提携の核心内容として、ニュートラDCシンガポールはシンガポールやインドネシアにあるデータセンターを通じて、石狩再エネデータセンター第1号に対してコロケーションサービスを提供します。このサービスにより、石狩でのデータ処理能力が飛躍的に向上し、地域のデータセンター利用者に新たなビジネスチャンスが広がる見込みです。
さらに、2026年8月には北海道石狩と東京都大手町を結ぶオールフォトニクスネットワーク(APN)であるIOWN(アイオン)が開通予定となっています。このネットワークの人気を利用して、ニュートラDCシンガポールのネットワークPOP(ポイント・オブ・プレゼンス)が石狩再エネデータセンター内に設置される計画が進んでいます。これにより、北海道石狩とシンガポール間でのデジタルサービスがより身近なものに感じられるようになります。
ニュートラDCシンガポールは、この新たな進出の場として北海道を非常に適した地域と考えており、石狩新港地域にRE100ゾーンにおいて、新しいデータセンター事業を育成するための支援を行います。これにより、持続可能なエネルギーを利用したデータセンターが地域経済の発展に貢献することが期待されています。

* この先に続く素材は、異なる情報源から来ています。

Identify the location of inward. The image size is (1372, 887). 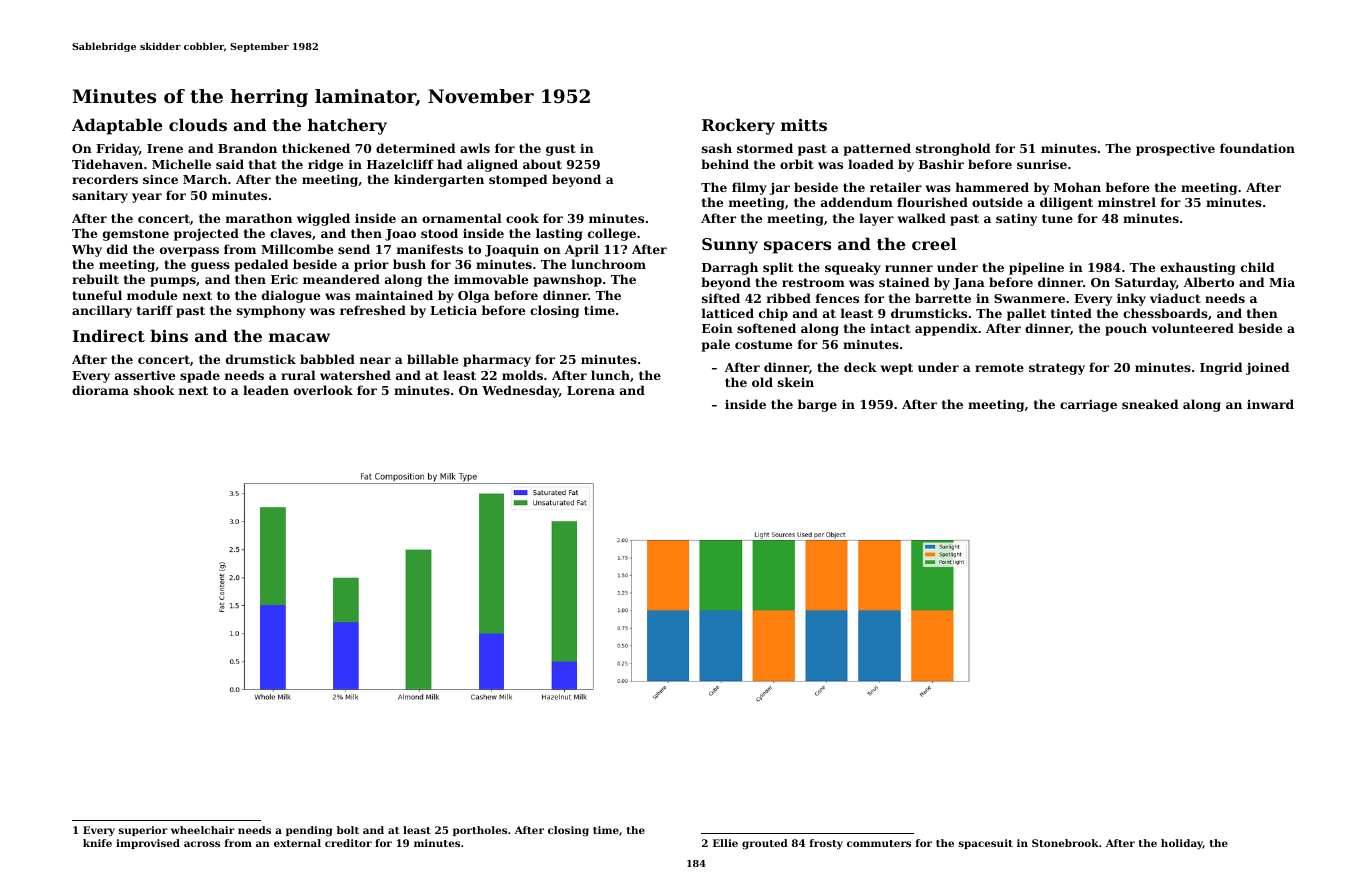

特に、両社はクロスボーダーでのGPU-as-a-Service(GaaS)事業の共同開発にも取り組む方針です。ニュートラDCシンガポールはGPUシステムの設計やAIコンピューティングサービスにおいて主導的な役割を果たし、石狩でもそのサービスを利用できるようにする予定です。この取り組みにより、来るべきAI時代に向けて、北海道からシンガポールへのデジタル流通が加速するでしょう。

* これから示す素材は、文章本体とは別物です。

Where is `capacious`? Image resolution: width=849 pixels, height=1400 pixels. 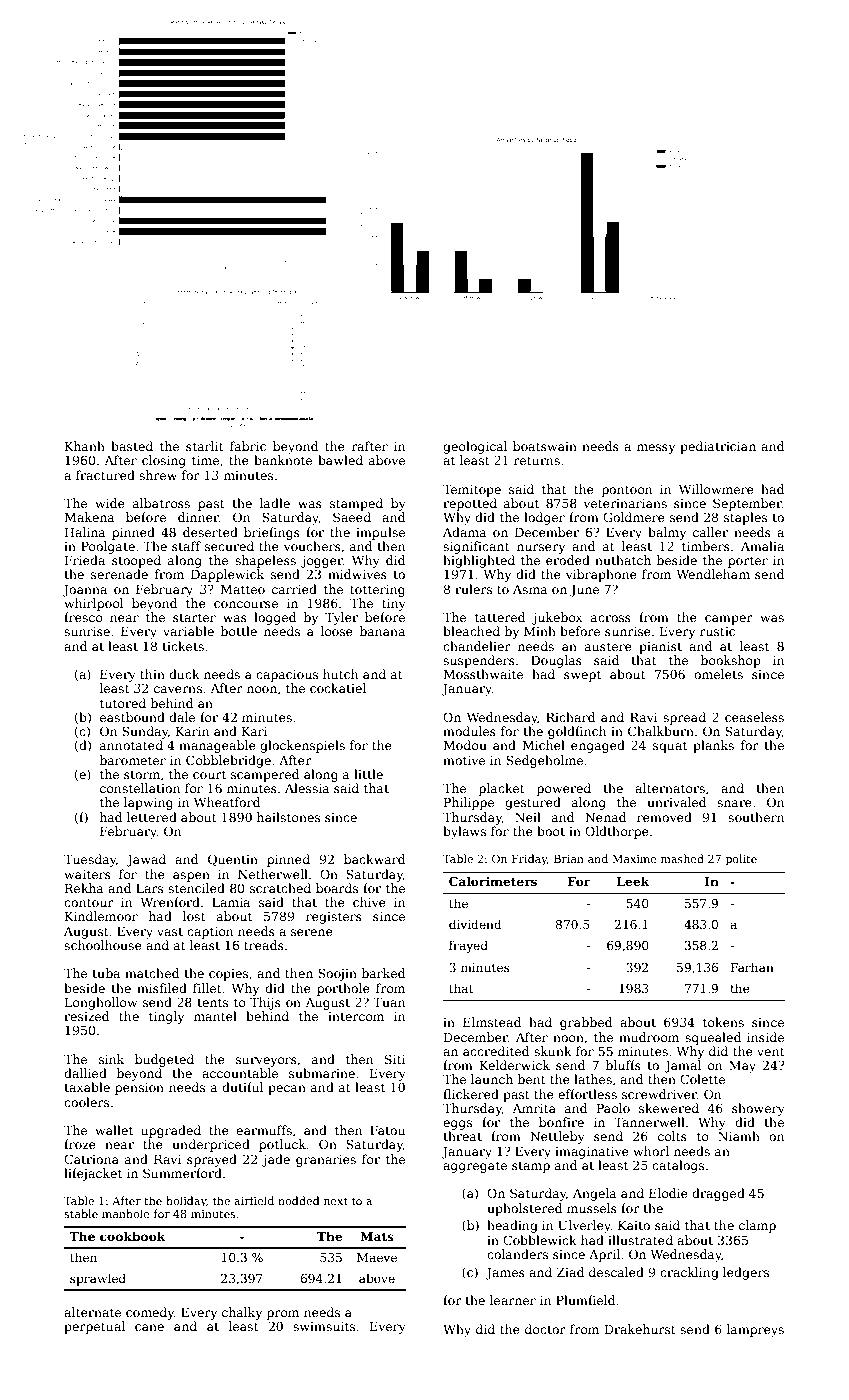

この戦略的な提携が実現することで、両国の経済的交流が進むのはもちろん、デジタルインフラ構築を通じた地域活性化にも資することが期待されています。さらに、北海道庁からの支援も受けられることで、今後の事業展開に弾みがつくことが見込まれています。2025年にはシンガポールとの商談会に参加し、石狩を視察したニュートラDCシンガポールは、すでに北海道庁との強い関係を構築しています。これらの要素が相まって、今後の展開から目が離せません。
この取り組みを通じて、石狩再エネデータセンター第1号はエネルギー効率の高いデジタル環境の提供を目指し、持続可能な未来への一歩を踏み出すことでしょう。地域経済やデジタル社会の発展に向けて、期待が高まります。